I am Del Griffith

del-griffith

Although the Christmas holiday season has come and gone, I’ve been thinking about a scene from one of my favorite holiday movies, Planes, Trains and Automobiles.

The film was released in 1987. Steve Martin plays the role of Neal Page, a successful but buttoned-up marketing executive struggling to make it home for the holidays. In his adventures to return home, Neal is paired with Del Griffith, an obnoxious but lovable shower curtain ring salesman. After a series of travel mishaps, Neal and Del find themselves sharing a cheap hotel room in Witchita, Kansas. And not only do they share the room, but the bed. They also share a paltry set of towels and Del uses up most of them, leaving Neal with a tiny wash cloth. When things aren’t going his way, Neal has enough of Del and goes into a tirade about how intolerable Del really is to be around.

Watch this scene to see what happens.

It’s a pretty funny scene.  Actually, it’s not funny at all.

Every time I watch it, I connect deeply with Del’s response:  “You wanna hurt me? Go right ahead if it makes you feel any better. I’m an easy target. Yeah, you’re right, I talk too much. I also listen too much. I could be a cold-hearted cynic like you… but I don’t like to hurt people’s feelings. Well, you think what you want about me; I’m not changing. I like… I like me. My wife likes me. My customers like me. ‘Cause I’m the real article. What you see is what you get.”

Here’s the reason I believe this scene gets me every time I see it.  I am Del Griffith.

Don’t get me wrong, many parts of me can identify with Neal, too. Like Neal, I can be a cold-hearted cynic at times. I easily criticize. I am an expert at hurting others. However, what I truly want to be is DelDel is openly hurting.  He puts his heart out on his sleeve in his statement.

Before my awakening with the vulnerability and authentic nature of men’s work, I rarely shared with others that I was hurting. Too much of a risk. Who was safe? What would they think? However, hurting – and being hurt – is part of life. C.S. Lewis said, “I have learned now that while those who speak about one’s miseries usually hurt, those who keep silence hurt more.”

Del is sharing that he’s hurting. However, he’s also putting up boundaries by acknowledging Neal’s attack as cold-hearted. Del knows who he is, and he likes himself anyway.

Brennan Manning posed a question to me one day in his book, Abba’s Child: “Do you honestly believe God likes you, not just loves you because theologically God has to love you?”  Woah!  Ever think about that? Yes, God loves you.  But God also likes you.  It has taken a lot of work to receive that truth.
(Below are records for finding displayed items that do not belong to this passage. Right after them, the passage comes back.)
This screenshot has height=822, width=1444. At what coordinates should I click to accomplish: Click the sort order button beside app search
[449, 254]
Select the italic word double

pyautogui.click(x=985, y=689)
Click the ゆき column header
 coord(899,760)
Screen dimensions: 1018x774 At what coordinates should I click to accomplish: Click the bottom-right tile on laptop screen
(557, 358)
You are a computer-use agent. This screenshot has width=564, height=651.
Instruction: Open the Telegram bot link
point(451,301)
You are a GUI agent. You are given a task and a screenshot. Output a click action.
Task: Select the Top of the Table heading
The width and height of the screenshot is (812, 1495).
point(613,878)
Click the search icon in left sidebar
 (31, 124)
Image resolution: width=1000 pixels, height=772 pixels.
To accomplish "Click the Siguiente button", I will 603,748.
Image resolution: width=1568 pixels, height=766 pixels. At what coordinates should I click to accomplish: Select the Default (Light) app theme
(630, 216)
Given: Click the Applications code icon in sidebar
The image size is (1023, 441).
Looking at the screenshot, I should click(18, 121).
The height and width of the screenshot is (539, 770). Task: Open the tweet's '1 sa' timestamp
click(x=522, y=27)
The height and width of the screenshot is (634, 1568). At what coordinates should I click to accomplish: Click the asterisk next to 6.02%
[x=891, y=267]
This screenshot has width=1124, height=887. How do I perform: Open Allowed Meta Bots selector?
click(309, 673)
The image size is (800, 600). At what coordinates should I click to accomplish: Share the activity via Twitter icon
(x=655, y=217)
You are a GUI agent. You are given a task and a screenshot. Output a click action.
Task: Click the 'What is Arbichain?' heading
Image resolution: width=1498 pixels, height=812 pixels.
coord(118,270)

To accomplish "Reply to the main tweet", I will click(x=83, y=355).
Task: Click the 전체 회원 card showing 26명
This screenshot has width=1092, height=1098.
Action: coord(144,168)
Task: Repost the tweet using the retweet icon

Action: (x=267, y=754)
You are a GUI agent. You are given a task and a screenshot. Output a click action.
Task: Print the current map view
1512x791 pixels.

The truth that My Heavenly Father actually likes me truly propels me to like myself.  “To all who did accept him, he gave power to become children of God.” (1 John 3:1)

Del is genuine and vulnerable. He admits his faults. You can tell that he’s hurt by the criticism, but he seems to process it in a healthy way. Jesus loves genuine people like Del – and like me.  Jesus purposely chose to be around men and women who knew who they were.  Peter said, “I am a sinful man.”  People who are genuine are in touch with their whole self.  I think that’s why Jesus had a disdain for the overly religious Pharisees. It’s amazing to think the term, pharisaical, now means someone marked by hypocritical censorious self-righteousness.

I want to openly hurt in safe places.

I want to know who I am and like myself anyway.

I want to be genuine and vulnerable.

I am Del Griffith.

By Tim White

Tim completed his initial Crucible weekend in 2013. He has staffed weekends and leads a Faithful & True group of men, many are part of The Crucible Project community. As a former senior pastor and now principal consultant at The Wildwood Agency, Tim is fulfilling his mission by giving men guidance through vulnerable transparency.